* _Given text_
>> begin

Mike Jagdis wrote:
>
> that weak locking really does expose the locked cycle on the bus
> and doesn't do away with it altogether. As I understood it weak
> locking is for the case where the data will not be changed by
> another device without a locked cycle and the cache knows to
> flush on a seeing a locked cycle. Whereas NO_LOCK means, "Who
> gives a toss anyway..."
I tested it and I confirm your reasoning: setting weak locking on main
memory using ARR7 does *not* avoid the xchg infinite locking bug. Kudos
to you :-)
Only NO_LOCK does the trick here.
>
> > Now how about the descriptor tables? Could Weak Locking on descriptor
> > tables cause a problem for Linux kernels?
>
> No, other than on SMP, because only the CPU cares about them
> anyway so if they are cached that's fine. That does bring up
> another problem though. I don't know about weak locking but
> NO_LOCK applies _only_ to explicit locks. Page table accesses
> always occur as locked cycles I think, in which case it _may_
> be possible to freeze out the system by doing a tight loop
> over an invalidate for the current page and thereby causing
> the MMU to generate a locked cycle to reload it?

>> end

* _Entries_
>> begin

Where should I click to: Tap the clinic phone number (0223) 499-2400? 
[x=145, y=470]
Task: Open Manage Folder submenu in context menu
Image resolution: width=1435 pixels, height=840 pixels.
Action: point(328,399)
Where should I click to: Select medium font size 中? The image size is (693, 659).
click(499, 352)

>> end
>> begin

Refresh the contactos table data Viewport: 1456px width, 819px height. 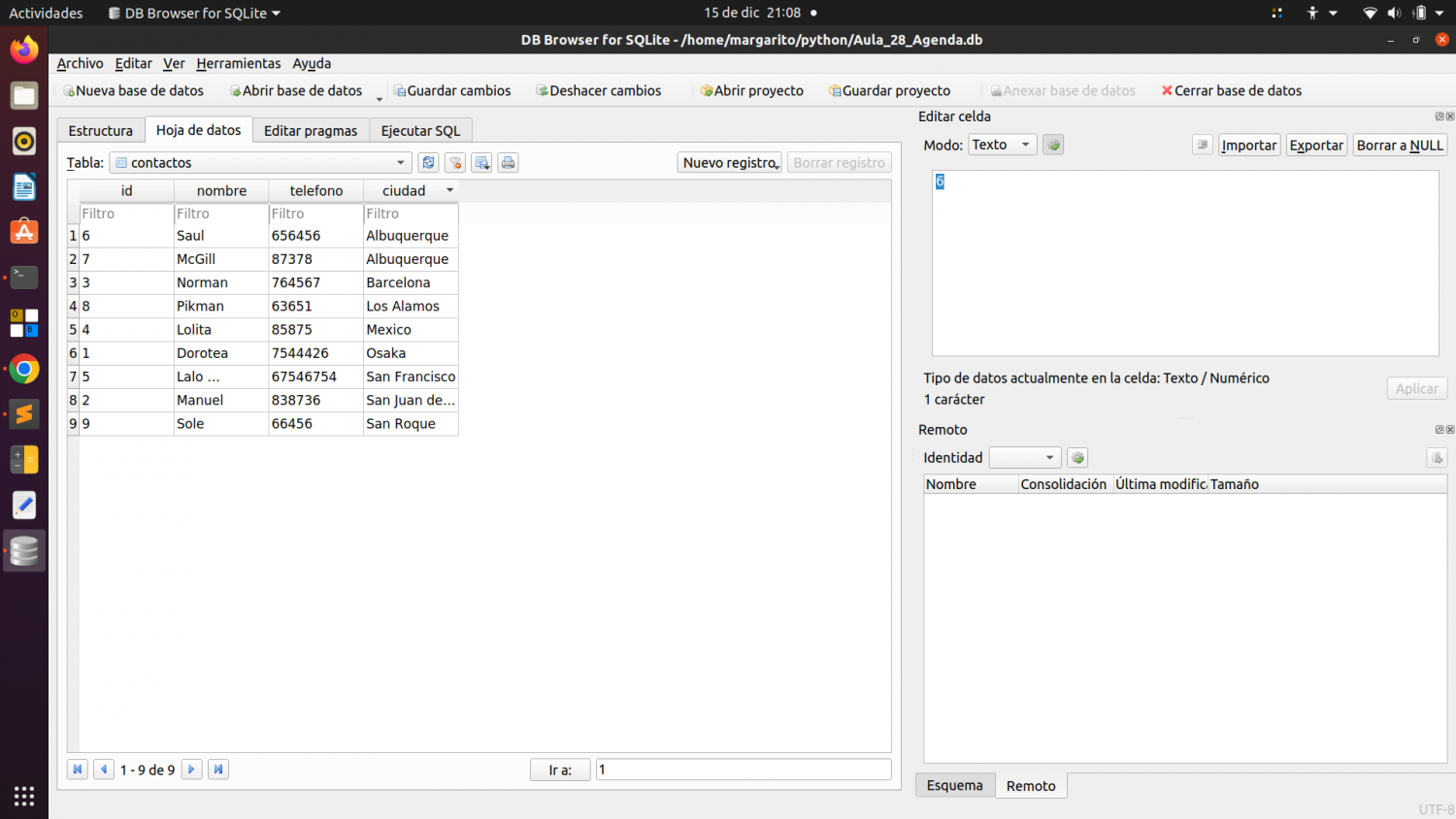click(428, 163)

>> end

* _Task instructions_
• a. Find each line of the rows that contains the string "Where", matching case exactly, and copy those lines.
• b. Pick up the message about weak locking and NO_LOCK after its final sentence and write the next part.
The text and the rows were taken from separate sources.

* _Answer list_
• a.
Where should I click to: Tap the clinic phone number (0223) 499-2400? 
Where should I click to: Select medium font size 中? The image size is (693, 659).

• b.
Could be... but that's not possible in user space, is it? :-)
I am more concerned with SCSI and video chips with memory mapped i/o
registers. Alan was going to check whether the lock would propagate to
the PCI bus devices; if it does and if somebody used an xchg instruction
against such a register, we could have an occasional glitch if using
NO_LOCK, I think.
Could anybody test the NO_LOCK workaround on a system with this kind of
video board?
(ET6000, Matrox Mystique, Matrox Millenium AFAIK)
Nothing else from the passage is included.